Recorded information:
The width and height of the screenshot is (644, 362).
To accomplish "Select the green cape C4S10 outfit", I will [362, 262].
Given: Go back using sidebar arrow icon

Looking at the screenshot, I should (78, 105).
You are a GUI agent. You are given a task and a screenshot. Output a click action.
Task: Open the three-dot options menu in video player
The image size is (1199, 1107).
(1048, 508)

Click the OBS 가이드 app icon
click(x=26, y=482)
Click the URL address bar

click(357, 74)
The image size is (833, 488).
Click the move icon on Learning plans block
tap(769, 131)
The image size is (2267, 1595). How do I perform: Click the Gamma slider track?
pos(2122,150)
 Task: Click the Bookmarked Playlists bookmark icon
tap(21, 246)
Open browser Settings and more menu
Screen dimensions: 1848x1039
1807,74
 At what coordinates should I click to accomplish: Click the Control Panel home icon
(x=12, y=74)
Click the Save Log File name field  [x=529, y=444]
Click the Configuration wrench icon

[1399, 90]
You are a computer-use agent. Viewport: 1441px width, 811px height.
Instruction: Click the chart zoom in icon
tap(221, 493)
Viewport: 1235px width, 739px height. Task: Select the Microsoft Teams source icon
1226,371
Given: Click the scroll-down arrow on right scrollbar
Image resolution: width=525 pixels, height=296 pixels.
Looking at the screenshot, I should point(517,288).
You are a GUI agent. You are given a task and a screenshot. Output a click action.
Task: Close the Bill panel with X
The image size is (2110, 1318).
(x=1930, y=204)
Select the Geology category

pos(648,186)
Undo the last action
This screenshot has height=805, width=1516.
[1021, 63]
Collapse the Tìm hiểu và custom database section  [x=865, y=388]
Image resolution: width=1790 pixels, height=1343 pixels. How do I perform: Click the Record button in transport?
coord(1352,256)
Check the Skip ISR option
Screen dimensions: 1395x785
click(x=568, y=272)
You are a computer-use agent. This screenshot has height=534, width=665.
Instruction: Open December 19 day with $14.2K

Brief: Which lines above contain "with"? Show each of them.

Expected answer:
Task: Close the Bill panel with X
Instruction: Open December 19 day with $14.2K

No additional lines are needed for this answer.